This content has been selected, created and edited by the Finextra editorial team based upon its relevance and interest to our community.

When I think about emerging technologies, it’s lately been a little, shall we say, left field.

For example, I’m a big believer that “augmented reality” could explode by bringing digital and physical experiences together. This would potentially accelerate the next surge in e-commerce as consumers see how a couch would fit into their room or feel how a car drives. But I’d also be able to see if that T-shirt for sale made me look like Sheldon Cooper out of The Big Bang Theory…

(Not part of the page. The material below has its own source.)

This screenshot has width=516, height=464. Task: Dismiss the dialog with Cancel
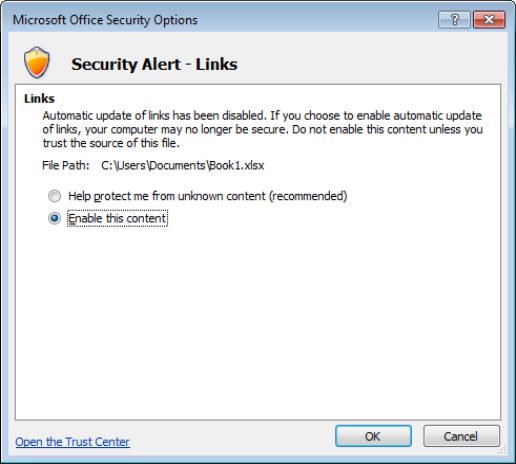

It may sound a tad bizarre, but actually not that far away as technology advances hit the market at an exponential rate.

Yesterday, Westpac supported Apple’s launch of Face ID technology for the new iPhone X, allowing customers to log in to our mobile banking apps across all brands, Westpac, St.George, BankSA and Bank of Melbourne. We may also update our banking apps to support facial recognition for Android in the future if that becomes available.

Our customers want simpler, faster log ins when banking on the go.

The uptake of fingerprint log in for supported devices has only continued to grow, particularly among millennials, as the technology becomes more readily available. Now it’s the next evolution of biometrics in banking, where customer interactions are less about what they can remember and more about who they are. It’s only likely to further grow as data is opened up. The next phase will involve how your digital foot print is becoming your digital DNA, with you everywhere you go and helping keep your data and money safe.

We’re always working on trying to provide and support the best technology for customers to ensure they have a more personalised, easier and secure digital experience. Interestingly, facial ID may be more secure than Touch ID, which on Apple’s numbers has a 1 in 50,000 chance of being compromised, versus Face ID at a 1 in 1,000,000 chance.

That’s probably because your eyes need to be open and looking towards your phone for Face ID to work (you can’t be asleep), and the technology maps the geometry of your face and adapts to changes in appearance, helping to protect against the use of print or 2D digital photographs. And no, we don’t store any Face ID information, the phone does.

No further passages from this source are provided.